Feb 1, 2012, 1:08 PM
(Tuesday 15th October 2019 Issue)
Gambia Committee on Harmful Traditional Practices Affecting the Health of Women and Girl-child (GAMCOTRAP), last week sensitized Wuli West religious scholars on Female Genital Mutilation (FGM) and other forms of harmful traditional practices at Wuli Taibatu, URR.
Funded by UNFPA, the activity brought together 50 religious scholars aimed to accelerate the abandonment of FGM and other forms of harmful traditional practices such as Early/ Force Marriages and Gender Based Violence. The project focuses in Wuli West, Wuli East and Sandu districts.
Princess Adine MunaHot, public health, gender and mediation specialist, said the forum was geared towards implementing the organization’s 2019 UNFPA programme, with focus on community outreach campaigns to raise the awareness of the masses to contribute in the elimination of FGM in the aforementioned districts.
“Women are victims of these forms of violence in the community. And most of these forms of violence are associated with customs and other social issues,” she said.
Madam MunaHot, who is also GAMCOTRAP project coordinator commended chiefs and other influential persons within the districts for their active participation and support to GAMCOTRAP‘s mandate.
The women right activist expressed gratitude to UNFPA for funding the project, saying their contribution to national development is recognized and appreciated.
In a sideline interview, Musa Jallow, GAMCOTRAP head of finance said the organization embarked on enlightening the people of the region because research has shown that FGM practice is still ongoing in the zone. “Therefore, GAMCOTRAP deems it fit to enlighten the inhabitants on FGM health complications.”
Mr. Jallow called on the participants to seek for more knowledge concerning FGM health complication and change their attitudes toward harmful traditional practices to ensure women and girl-child wellbeing in the society.

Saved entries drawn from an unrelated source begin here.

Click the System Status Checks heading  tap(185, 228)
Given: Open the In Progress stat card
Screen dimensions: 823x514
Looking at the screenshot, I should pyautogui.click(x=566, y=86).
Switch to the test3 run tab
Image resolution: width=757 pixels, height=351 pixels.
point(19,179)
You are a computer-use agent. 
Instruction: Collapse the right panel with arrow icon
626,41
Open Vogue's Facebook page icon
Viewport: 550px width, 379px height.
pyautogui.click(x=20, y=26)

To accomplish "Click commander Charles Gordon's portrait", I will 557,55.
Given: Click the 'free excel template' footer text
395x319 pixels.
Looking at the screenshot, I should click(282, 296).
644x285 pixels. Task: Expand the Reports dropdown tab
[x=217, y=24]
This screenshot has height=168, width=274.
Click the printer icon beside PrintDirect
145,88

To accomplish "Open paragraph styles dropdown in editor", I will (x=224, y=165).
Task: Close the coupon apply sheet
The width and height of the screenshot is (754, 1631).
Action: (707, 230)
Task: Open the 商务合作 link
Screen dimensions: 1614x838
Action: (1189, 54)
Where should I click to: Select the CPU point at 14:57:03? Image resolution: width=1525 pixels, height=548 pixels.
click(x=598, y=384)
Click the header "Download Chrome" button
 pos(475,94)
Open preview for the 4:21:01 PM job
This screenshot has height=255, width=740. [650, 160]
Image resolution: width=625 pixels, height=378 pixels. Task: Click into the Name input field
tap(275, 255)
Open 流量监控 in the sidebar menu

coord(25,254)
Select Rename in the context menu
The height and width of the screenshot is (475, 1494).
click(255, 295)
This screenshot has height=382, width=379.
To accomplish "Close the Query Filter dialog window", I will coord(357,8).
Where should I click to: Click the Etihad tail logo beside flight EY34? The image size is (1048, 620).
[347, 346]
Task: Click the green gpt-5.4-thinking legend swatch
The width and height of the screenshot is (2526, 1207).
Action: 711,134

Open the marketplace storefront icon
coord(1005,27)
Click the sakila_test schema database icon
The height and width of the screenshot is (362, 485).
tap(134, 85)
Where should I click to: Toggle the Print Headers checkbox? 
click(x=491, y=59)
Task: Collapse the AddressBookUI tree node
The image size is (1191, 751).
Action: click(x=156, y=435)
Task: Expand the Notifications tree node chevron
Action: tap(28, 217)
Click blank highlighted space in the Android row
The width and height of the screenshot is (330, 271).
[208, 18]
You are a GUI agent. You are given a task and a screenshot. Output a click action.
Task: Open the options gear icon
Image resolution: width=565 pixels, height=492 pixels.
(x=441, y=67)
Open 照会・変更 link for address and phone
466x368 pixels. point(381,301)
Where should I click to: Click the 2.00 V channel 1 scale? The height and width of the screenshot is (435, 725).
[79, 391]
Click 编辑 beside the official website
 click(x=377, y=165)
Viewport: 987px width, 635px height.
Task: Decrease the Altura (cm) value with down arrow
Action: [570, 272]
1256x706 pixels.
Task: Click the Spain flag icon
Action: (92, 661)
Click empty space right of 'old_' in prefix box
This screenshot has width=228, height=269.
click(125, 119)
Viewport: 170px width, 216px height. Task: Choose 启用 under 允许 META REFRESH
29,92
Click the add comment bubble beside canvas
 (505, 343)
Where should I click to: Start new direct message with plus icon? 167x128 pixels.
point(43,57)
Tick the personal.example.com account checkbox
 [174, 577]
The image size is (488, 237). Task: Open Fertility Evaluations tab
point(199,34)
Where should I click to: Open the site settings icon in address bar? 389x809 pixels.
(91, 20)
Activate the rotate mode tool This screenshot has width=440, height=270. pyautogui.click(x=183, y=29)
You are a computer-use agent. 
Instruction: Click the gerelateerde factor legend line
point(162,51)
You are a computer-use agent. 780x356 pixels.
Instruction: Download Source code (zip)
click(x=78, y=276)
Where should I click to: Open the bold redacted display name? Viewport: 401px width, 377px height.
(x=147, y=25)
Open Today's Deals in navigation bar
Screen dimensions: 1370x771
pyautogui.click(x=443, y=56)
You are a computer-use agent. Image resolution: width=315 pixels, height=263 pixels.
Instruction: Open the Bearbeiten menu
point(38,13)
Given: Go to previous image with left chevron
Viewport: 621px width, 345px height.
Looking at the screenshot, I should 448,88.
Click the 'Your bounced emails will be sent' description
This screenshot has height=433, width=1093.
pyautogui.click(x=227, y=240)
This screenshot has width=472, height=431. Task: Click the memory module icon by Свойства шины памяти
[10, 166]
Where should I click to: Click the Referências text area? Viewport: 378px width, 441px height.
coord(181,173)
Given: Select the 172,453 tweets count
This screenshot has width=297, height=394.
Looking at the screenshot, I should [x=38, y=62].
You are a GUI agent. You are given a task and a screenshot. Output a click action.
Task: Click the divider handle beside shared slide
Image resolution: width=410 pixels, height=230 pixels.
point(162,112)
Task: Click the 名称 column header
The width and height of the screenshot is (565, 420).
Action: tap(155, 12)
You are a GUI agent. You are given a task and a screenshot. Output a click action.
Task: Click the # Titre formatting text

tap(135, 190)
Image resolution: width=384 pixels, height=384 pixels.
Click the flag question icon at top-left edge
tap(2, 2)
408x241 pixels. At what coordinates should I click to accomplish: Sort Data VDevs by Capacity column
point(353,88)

“I’m appealing to stakeholders to come to the field and double up their efforts to ensure that the advocacy campaign is reinforced to less privilege areas. If you get to some communities, they will tell you that GAMCOTRAP is the only organization that comes here or invited them to a programme,” he said.
He added that it would be relevant for organizations and partners to engage more rural communities on FGM sensitization so as to equip people with the right information about these harmful practices. “There is need for religious scholars to clear the doubt about FGM and Islam to the general public hence they have confessed that it’s not a religious obligation as many thought.”
Imam Mamadou Siragi Bah, a participant said there is no verse in the Holy Qur’an that indicates that FGM is a religious obligation, describing it as a “Sunnah.”
He said he can’t tell people to stop or continue practicing FGM but noted that Islam has ‘a no harm principle,’ that states that one should neither harm his/ her fellow human nor allow to be harmed.
Malick Baldeh, GAMCOTRAP regional coordinator for URR appealed to all and sundry to end FGM in the society, saying that it is harmful to women and girl-child.